Führungskultur braucht einen Mind-Change
Wir stehen in Deutschland schon seit längerem an einem Scheidepunkt – die Erkenntnis, dass wir mit unseren bisherigen Führungskulturen, -stilen und -einstellungen in den disruptiven Zeiten nicht zukunftsfäig aufgestellt sind, ist in vielen Unternehmen angekommen, aber neue Wege werden zögerlich umgesetzt, auf den falschen Ebenen gestartet und es wird in einzelnen Methoden und Instrumenten gedacht und nicht in einem grundlegenden Mind-Change. Denn wer als Top-Führungskraft weiter kurzfristig an die nächste Dividende für Shareholder denkt, wird sich nicht auf den Weg in innovationsfreudige Arbeitswelten, motivierende Mitarbeiterbindungen und transformationsoffene Rahmenbedingungen machen. Ein schon länger währendes Problem auch der deutschen Großindustrie – die damit erheblich an Innovationskraft und Attraktivität als Arbeitgeber eingebüßt hat.

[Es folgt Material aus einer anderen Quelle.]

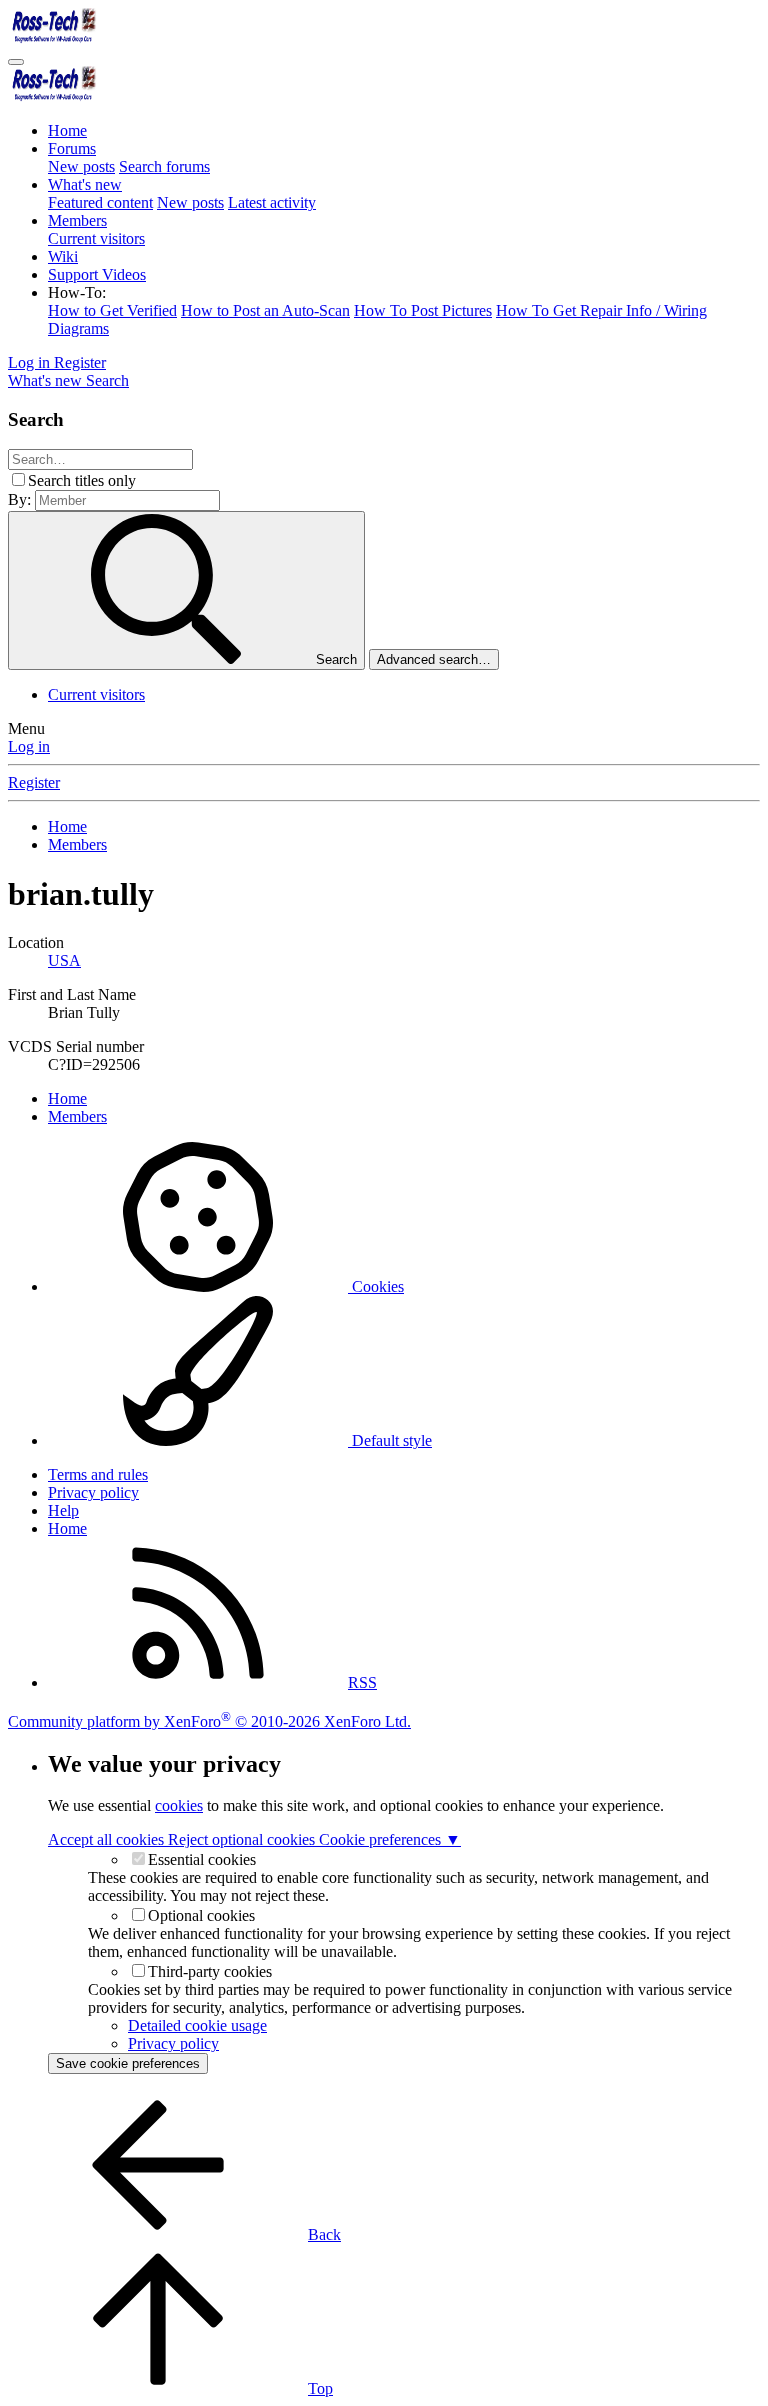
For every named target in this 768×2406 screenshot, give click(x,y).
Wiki (63, 256)
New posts (81, 166)
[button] (77, 292)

Führungskräfte müssen endlich verstehen, dass sie primär Menschen managen und nicht Aufgaben und Prozesse – das machen dann hauptsächlich die Mitarbeiter. Sie müssen weiterdenken, dass Menschen die Digitalisierung nicht nur umsetzen, sondern gestalten sollten. Denn sonst haben wir keinen Wettbewerbsvorteil, wenn wir uns allein in die digitale Abbildung unserer momentanen Prozesse ergehen. Wir schwächen uns aufgrund der Umstellung, gewinnen aber nichts Neues daraus. Vielmehr sollten sie Mitarbeiter fragen, was mit der Digitalisierung für Problemlösungen, aktuelle Herausforderungen oder neue Ansätze mitabgebildet werden könnten.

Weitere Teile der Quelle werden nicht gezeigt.